Even in the case where you do have a specific frontend, I contend that there's still value in the separation because it very strongly encourages (coupled with tools like, shameless plug, nestjs-data-sec[0]) the writing of very clear viewmodels where thought must be put into what exactly should be exposed over the wire in a way that commingling database objects and template logic doesn't allow.

I think server-side rendered pages are properly rated at this point, not underrated; there are places to use them but they're shrinking as other tooling get better. As an example, even I write React almost exclusively because I write React faster and with fewer errors than any templating language I see in common use except maybe Razor (and Razor implies buying into ASP.NET, which, no). React/TypeScript are hard to get wrong and easy to burn through quickly. And I would call a React page rendered through NextJS a "server-side rendered app"--but I get the feeling you would not. ;)
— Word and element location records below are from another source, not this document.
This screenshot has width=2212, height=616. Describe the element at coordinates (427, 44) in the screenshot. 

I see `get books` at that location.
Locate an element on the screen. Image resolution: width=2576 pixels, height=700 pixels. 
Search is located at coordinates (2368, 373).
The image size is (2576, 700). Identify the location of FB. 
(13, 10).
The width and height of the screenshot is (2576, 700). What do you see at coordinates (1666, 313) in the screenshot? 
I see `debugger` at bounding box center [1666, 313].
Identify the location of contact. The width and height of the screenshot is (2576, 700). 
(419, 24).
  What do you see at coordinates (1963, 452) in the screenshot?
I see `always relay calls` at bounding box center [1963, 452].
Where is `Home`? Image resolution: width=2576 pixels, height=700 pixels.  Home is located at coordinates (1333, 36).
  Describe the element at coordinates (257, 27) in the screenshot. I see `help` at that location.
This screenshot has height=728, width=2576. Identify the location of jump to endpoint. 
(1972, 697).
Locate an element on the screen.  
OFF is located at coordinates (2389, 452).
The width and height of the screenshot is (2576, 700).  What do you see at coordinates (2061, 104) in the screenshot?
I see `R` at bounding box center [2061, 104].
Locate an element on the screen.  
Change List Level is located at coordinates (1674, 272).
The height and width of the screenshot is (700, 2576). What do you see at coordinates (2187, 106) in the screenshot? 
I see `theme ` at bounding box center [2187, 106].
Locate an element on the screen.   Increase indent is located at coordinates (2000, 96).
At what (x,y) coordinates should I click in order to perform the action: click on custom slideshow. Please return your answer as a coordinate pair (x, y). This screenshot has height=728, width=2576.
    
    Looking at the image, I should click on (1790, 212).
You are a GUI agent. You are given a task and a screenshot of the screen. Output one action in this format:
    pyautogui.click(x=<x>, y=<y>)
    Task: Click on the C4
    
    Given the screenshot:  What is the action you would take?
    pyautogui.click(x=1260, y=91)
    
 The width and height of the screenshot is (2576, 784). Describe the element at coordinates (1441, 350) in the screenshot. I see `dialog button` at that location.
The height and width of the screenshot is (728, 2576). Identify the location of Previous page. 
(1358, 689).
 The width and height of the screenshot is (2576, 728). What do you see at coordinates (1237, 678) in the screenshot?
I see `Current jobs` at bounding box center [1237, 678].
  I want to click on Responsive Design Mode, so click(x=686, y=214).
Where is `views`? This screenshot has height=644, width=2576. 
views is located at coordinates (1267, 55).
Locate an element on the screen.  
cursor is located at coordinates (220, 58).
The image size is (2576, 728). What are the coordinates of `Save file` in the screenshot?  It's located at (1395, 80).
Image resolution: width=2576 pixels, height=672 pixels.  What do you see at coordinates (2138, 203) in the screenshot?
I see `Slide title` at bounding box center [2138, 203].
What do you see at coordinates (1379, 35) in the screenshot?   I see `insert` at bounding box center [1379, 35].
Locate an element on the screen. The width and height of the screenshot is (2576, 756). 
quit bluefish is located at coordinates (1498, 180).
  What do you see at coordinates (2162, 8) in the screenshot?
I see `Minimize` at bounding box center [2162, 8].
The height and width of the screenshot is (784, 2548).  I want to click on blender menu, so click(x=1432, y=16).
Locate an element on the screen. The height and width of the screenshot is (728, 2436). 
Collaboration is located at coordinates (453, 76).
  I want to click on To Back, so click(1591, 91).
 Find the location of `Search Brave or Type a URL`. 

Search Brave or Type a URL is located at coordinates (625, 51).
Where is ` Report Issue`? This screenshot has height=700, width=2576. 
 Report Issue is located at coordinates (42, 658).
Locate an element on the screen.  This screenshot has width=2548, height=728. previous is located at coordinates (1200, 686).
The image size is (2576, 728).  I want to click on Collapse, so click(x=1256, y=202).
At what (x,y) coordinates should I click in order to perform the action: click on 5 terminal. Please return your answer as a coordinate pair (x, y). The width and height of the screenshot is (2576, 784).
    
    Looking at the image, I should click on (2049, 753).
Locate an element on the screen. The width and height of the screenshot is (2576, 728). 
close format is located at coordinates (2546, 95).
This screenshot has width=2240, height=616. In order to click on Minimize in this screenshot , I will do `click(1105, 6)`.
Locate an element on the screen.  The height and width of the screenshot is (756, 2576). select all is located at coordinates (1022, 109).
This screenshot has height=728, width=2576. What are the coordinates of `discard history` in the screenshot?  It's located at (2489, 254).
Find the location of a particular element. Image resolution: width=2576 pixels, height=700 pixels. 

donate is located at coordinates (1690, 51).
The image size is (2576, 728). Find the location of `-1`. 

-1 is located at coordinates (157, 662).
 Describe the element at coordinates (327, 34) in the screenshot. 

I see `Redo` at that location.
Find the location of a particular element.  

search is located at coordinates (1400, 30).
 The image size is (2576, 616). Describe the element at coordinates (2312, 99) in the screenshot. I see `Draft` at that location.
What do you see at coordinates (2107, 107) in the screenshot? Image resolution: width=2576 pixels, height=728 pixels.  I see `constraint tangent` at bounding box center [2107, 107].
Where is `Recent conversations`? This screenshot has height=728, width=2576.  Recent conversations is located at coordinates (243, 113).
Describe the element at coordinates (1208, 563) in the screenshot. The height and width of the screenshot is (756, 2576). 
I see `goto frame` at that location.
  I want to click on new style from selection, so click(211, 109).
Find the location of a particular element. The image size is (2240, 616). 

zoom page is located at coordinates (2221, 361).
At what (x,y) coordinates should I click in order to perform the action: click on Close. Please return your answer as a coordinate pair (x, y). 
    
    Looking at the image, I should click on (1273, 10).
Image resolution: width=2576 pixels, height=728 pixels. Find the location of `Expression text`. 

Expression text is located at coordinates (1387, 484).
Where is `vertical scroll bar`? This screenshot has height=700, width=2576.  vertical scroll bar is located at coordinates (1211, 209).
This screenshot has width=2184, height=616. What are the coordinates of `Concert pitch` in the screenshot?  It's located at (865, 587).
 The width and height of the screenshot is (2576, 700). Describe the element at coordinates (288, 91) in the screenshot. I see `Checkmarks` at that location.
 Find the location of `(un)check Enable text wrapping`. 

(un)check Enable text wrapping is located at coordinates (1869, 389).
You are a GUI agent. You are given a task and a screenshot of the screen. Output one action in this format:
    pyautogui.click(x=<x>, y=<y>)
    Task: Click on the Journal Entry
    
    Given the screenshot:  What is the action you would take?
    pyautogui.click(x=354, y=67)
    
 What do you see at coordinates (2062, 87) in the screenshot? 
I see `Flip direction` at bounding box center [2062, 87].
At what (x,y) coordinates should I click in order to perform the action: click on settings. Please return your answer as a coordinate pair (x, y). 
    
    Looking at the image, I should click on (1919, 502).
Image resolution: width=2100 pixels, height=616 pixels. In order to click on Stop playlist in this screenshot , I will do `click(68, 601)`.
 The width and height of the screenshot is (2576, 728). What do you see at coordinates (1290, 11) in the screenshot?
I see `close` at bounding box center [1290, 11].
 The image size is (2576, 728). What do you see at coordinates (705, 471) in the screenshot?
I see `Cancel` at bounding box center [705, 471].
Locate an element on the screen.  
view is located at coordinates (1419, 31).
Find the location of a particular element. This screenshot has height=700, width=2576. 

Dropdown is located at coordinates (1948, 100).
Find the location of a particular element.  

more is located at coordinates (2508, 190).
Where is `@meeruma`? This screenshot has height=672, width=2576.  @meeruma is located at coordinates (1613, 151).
[0] - https://github.com/eropple/nestjs-data-sec
eropple
·hace 7 años·discuss
I think it is worth considering whether you may have the arrow of causality backwards. For tech specifically; your second paragraph is right on point. The folks I know who've got a fundamental grounding in the stuff you listed (and I count myself among them) all seemed to have an understanding of What Makes Systems Good before doing so. In many ways it becomes the naming of parts along with elaboration upon fairly basic ideas.

I do not believe in the idea of a bimodal distribution of software development (not just programming) aptitude, but I sometimes wonder.

(Regardless, I don't call myself an engineer. Engineers get sued if their stuff doesn't work. I'm a software developer, no matter how good and careful I might be.)
eropple
·hace 7 años·discuss
React (and other SPAs) may be fashionable, but I generally contend that--when written well or even passably, which obviously requires an asterisk lest the Scotsmen come by but I don't think is a very high bar--if nothing else it requires developers to treat a web application as a client of an API rather than tightly integrating it. It enforces a level of separation of concerns that, IME, tends to encourage loose coupling and better design.

Forget everything about responsiveness or whatever (which I find way more valuable than the tradeoffs one makes)--the lack of tight coupling is the real win of React and similar. I mean, if you'd like you can pretty easily build a server-side React app with NextJS and still get a lot of these benefits while using React purely as a pretty-dang-good templating language.